4 posts tagged “family”
I have a list of things to do as long as my arm, but the Bug and his dad are sitting on the couch, watching Schoolhouse Rock (which the Bug calls "Rock and Roll High School), so I might as well relax, too.
Let's see, what's been going on? Well, the Bug's musical taste continues to develop. Recently added to his singing repertoire:
- "Maxwell's Silver Hammer"
- "Search and Destroy" (we listen to the original Iggy & The Stooges version, thankyouverymuch), and the Bug stomps around with his guitar and sings "I'm a street walking napalm" We're working on the lyrics).
- "Manchester, England" (yes, from Hair). (He's been known to tell us he's a "genius genius.")
We now return to our regularly scheduled blog.
This morning, we decorated our holiday tree. Shiny, shiny! Photos later. The Bug knew immediately, without us showing him, how to hang the ornaments.
Last Sunday night, at bedtime, the following conversation took place.
Daddy: Tomorrow is a school day. You'll go to school and I'll go to work.
Bug: NO! You'll go to school and I'll go to work!
Daddy: Well, they really need me to come and do my job.
Bug: No! I'll do your job. How hard can it be? You do it!
Guess who slept not in a crib last night, for the first time ever?
Yes, although he won't be two until March, The Bug is now cribless.
Because I'm a lazy, lazy mother, we did not do a big long transition and get a new bed but also keep the crib up for "just in case." That seemed like way too much work for me. Nope, we just talked about the change, and for several days we took the crib mattress out and put it on the floor so The Bug could "practice" during playtime.
Yesterday, The Bug helped me take down his crib (I use the term "help" very loosely), we relocated the last of the items on which he could possibly maim or kill himself, and when it was nap time, I tucked him into his bed. (Okay, okay, it's just his crib mattress on the floor. I told you, I'm lazy.)
As soon as I left the room, he got up and came to the door - where he promptly lay down on the floor and took a nice, long nap.
So yeah. He's not so much sleeping in the bed all the time, but an uneventful night sans crib is a good start!
Just two weeks and a day after my grandmother died, my grandfather followed.
Unlike Grandma, Grandpa was not a keeper of things. If it wasn't useful, it was clutter and he didn't want it. The big stuff, his watch and his rings, was left to his sons, my uncles - which is as it should be. And beyond that, there's not much else.
The last time I visited was after my grandmother died. While I was there, my mother and I started to clean out some dressers and closets. And we found this amazing hand knit hat. I know I have seen at least one photo of my grandfather as a very young man, wearing this hat. At some point, we'll find that photo, and I will frame a copy of it, alongside one of these photos of The Bug wearing his great-grandfather's hat.
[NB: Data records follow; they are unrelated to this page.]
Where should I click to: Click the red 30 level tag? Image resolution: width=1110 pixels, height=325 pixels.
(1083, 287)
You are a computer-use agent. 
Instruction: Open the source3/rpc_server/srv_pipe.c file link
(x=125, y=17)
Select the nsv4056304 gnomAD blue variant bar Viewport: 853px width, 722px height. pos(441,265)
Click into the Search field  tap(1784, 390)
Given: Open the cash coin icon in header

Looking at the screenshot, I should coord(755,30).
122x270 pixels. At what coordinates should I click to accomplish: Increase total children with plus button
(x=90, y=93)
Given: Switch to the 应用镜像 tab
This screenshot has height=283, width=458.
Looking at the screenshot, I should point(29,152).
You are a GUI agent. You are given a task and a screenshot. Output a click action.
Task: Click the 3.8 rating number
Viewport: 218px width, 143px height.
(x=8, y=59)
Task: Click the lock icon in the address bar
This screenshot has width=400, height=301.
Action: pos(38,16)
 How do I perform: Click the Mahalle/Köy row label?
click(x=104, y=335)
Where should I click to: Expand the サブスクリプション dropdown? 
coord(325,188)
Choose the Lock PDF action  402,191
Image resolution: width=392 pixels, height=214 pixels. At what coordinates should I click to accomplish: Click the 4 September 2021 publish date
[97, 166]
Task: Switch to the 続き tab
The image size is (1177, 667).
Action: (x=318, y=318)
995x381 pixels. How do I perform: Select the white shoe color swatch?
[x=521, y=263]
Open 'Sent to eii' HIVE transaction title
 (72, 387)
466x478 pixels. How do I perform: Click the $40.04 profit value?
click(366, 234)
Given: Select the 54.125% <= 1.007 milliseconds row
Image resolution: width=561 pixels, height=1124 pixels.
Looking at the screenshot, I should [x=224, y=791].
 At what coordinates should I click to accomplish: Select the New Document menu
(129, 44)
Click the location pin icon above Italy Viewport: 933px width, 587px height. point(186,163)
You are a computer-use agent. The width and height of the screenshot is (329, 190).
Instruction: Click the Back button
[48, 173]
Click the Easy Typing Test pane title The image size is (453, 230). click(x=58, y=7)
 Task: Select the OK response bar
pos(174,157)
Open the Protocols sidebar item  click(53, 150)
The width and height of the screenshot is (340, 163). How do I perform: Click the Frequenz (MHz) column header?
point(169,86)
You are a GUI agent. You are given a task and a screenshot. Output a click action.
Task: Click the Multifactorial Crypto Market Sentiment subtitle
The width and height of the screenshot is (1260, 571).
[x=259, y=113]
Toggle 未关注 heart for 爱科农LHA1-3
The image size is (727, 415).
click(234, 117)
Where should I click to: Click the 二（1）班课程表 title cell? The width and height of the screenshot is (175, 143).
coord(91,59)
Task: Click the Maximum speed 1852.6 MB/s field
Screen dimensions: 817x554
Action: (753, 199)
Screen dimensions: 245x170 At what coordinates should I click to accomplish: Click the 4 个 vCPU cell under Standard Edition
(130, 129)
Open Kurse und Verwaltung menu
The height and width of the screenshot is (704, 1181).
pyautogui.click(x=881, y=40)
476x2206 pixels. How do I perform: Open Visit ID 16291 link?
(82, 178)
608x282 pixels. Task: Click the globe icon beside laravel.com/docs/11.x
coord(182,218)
When I was 19, I helped my grandmother clean out her house in preparation for a move. She was angry. My grandfather had sold their house without consulting her. The house they had built in the 1950s, where they had lived since my mother was somewhere around 12 or 13. I'm not sure of the year, and really, it doesn't matter. They had lived there for a long time. Grandma had just finished redecorating. And Grandpa went and sold the house.
Mind you, they were just moving next door - so Grandma could look out the window and see her old house every day. Yeah, that won't make a person bitter or anything. But I digress.
Grandma was angry, but rather than admit to being angry, she found a thousand little ways to act out about it, all the while presenting a sweet and smiling demeanor. Because the new house was smaller than the old house, Grandma's main passive aggressive tactic was to talk about all the things she wouldn't be able to keep, because there simply wasn't room for them. She would smile sweetly and say "Well, it's alright, I don't need those old things anymore," and tell me to put the silver tea service or a crystal vase on the "for the yard sale" table.
It wasn't alright. She did need those old things. Each one had a story about her, or someone she loved, and from before I can remember, my Grandma told me all of those stories. She told them again as we cleaned out her house getting ready for the yard sale and move.
It won't be long before it's time to clean out my grandmother's house again. The cancer is assaulting her so viciously that over the last few weeks, she's gone from being quite physically capable to being unable to get out of bed. The Alzheimer's has torn away all her stories. And I was too shortsighted to write them down or record them.
I believe that once my grandmother dies, my grandfather will finally let go, too. (My grandfather is another story, for another day.) And then it will be up to my mother and me to clean out their house. How much will we be able to remember, of all that will be left to us?